[Saved entries]
▬▬▬▬▬▬

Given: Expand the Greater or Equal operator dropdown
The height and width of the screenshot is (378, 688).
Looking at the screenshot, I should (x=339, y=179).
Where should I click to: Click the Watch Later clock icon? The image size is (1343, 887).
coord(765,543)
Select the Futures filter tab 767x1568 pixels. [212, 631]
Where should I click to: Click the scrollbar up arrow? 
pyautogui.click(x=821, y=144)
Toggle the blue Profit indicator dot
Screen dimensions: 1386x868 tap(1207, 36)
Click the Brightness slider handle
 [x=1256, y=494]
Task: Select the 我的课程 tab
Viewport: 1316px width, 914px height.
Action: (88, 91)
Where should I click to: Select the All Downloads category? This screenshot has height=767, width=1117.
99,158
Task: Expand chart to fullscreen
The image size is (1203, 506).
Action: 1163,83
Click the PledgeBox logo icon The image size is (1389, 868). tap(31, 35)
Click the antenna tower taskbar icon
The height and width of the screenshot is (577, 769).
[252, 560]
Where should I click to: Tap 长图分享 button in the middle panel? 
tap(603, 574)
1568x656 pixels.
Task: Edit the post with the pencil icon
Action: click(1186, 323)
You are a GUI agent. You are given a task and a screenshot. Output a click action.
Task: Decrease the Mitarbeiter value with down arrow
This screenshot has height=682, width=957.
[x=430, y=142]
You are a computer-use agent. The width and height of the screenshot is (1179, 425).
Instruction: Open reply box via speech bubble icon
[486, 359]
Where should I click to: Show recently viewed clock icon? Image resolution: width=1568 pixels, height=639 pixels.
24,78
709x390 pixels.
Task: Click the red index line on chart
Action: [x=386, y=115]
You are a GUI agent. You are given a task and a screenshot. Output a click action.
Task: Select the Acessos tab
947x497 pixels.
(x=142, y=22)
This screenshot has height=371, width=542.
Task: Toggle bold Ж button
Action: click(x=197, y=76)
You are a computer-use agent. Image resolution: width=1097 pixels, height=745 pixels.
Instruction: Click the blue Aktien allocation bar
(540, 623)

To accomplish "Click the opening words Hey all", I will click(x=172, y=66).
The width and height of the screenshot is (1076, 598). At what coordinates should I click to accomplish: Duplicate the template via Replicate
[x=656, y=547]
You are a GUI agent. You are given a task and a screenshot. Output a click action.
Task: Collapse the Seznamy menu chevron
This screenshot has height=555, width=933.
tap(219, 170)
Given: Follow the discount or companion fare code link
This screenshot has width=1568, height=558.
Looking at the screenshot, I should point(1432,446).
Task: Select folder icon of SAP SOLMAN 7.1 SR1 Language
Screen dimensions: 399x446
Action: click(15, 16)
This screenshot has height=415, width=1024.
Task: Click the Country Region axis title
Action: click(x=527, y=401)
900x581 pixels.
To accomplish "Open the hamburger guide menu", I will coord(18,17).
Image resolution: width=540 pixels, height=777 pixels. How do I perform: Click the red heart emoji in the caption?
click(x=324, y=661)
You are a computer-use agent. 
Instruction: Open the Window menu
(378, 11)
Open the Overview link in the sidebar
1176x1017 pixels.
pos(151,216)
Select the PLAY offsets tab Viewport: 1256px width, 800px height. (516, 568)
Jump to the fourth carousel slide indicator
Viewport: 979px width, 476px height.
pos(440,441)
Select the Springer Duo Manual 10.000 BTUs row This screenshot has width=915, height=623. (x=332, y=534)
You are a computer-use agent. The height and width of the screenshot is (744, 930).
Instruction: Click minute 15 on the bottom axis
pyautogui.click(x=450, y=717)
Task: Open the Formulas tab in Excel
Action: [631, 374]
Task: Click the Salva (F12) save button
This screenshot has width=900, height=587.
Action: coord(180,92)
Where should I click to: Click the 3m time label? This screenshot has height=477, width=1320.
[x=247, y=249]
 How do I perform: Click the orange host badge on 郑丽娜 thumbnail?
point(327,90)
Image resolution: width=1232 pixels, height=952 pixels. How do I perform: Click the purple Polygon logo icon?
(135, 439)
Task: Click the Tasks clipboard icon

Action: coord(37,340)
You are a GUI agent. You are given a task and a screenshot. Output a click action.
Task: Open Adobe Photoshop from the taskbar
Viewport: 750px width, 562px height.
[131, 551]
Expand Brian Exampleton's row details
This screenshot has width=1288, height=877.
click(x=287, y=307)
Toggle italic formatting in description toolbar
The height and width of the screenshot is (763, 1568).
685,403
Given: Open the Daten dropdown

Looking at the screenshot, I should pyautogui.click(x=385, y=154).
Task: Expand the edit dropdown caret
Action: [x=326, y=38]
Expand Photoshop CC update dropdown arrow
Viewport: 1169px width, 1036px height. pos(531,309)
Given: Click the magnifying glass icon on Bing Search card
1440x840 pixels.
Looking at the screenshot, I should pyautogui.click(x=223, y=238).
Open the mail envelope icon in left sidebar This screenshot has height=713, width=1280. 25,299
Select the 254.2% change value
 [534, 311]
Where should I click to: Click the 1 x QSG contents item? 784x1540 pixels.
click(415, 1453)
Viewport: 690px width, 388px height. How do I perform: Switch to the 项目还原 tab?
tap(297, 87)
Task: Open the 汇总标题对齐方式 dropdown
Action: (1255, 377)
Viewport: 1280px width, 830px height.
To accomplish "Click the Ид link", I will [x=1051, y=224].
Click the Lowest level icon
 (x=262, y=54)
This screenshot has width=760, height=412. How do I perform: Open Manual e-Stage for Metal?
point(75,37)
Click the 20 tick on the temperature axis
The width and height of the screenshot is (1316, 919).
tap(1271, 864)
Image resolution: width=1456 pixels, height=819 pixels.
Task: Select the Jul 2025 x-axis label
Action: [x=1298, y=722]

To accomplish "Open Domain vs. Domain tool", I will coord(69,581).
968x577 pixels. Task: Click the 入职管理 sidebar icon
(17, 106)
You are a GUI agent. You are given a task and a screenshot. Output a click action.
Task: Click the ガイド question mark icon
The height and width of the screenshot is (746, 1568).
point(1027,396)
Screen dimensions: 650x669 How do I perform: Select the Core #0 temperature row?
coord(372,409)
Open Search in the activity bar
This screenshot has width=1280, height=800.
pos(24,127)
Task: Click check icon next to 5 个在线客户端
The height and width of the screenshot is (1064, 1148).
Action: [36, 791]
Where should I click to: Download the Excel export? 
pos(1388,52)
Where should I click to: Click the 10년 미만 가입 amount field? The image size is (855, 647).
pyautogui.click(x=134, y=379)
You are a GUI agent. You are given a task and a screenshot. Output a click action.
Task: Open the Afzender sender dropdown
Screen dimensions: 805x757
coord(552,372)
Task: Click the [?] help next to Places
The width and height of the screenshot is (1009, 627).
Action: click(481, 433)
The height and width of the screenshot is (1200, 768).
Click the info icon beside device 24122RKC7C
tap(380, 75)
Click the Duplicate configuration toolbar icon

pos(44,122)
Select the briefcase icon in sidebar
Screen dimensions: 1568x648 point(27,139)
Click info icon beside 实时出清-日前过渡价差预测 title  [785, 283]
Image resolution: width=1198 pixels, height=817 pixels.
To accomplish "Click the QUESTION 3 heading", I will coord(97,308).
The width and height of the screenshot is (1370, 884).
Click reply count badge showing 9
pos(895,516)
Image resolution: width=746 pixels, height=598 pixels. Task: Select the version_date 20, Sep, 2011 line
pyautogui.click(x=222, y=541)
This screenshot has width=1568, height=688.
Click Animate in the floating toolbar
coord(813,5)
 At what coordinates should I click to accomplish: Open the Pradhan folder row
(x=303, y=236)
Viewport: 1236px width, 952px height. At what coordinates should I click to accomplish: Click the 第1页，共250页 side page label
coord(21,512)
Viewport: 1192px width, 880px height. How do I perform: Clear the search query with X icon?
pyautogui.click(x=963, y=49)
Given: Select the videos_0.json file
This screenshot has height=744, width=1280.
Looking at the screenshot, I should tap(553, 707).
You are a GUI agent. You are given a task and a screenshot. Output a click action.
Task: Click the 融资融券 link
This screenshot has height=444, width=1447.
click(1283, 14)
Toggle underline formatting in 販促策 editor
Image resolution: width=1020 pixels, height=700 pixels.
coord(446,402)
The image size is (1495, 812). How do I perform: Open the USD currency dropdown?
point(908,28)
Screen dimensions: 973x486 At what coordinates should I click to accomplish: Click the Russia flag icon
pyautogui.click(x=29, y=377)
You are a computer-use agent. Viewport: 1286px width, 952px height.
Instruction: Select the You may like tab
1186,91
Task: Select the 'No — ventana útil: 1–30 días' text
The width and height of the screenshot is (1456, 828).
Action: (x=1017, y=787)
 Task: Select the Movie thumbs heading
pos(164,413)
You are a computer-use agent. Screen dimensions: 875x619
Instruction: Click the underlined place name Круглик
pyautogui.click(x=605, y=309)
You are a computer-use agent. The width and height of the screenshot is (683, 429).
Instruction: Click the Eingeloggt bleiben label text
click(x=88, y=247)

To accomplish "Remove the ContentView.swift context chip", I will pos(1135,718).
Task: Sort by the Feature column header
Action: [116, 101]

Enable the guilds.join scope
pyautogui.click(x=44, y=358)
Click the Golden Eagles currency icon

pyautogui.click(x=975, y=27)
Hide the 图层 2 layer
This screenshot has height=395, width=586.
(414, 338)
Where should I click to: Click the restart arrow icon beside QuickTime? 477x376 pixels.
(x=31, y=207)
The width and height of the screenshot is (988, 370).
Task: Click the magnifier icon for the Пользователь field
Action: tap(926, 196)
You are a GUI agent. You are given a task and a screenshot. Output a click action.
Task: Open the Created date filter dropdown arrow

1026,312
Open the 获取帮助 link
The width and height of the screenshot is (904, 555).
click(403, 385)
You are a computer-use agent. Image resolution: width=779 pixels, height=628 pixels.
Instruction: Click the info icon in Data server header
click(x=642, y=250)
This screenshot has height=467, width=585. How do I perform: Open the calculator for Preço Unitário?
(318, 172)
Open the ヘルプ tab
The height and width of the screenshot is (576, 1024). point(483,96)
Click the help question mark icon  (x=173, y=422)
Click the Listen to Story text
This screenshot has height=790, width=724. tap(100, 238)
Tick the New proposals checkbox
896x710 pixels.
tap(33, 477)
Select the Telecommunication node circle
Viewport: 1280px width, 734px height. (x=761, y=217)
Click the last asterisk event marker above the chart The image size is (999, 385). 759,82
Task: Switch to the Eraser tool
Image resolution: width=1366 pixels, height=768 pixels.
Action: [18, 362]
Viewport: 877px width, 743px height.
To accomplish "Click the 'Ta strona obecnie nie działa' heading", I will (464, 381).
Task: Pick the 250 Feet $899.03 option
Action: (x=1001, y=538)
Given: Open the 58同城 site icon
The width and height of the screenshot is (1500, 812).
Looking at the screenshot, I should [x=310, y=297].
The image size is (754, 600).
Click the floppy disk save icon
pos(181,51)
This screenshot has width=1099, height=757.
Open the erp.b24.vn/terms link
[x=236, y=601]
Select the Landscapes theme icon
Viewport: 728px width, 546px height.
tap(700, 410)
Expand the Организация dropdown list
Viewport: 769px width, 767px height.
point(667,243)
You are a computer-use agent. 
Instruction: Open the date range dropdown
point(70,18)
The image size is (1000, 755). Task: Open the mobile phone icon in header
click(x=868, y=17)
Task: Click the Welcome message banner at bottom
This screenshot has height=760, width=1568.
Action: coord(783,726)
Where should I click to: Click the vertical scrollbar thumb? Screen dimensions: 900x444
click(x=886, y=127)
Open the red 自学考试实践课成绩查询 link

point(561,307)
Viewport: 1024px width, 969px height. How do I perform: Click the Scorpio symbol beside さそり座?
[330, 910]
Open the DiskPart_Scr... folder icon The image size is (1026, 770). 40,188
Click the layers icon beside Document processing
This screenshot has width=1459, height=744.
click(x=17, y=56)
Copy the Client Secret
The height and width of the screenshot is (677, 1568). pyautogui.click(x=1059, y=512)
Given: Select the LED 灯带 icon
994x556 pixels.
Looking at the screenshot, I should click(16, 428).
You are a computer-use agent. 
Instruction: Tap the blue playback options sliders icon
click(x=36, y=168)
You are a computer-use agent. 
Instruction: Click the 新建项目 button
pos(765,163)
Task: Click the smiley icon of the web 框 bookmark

▬▬▬▬▬▬

## Prompt
Please give back the records exactly as written, beginning at the first line and including the line that holds "Select the Futures" as the last.

## Task solution
Given: Expand the Greater or Equal operator dropdown
The height and width of the screenshot is (378, 688).
Looking at the screenshot, I should (x=339, y=179).
Where should I click to: Click the Watch Later clock icon? The image size is (1343, 887).
coord(765,543)
Select the Futures filter tab 767x1568 pixels. [212, 631]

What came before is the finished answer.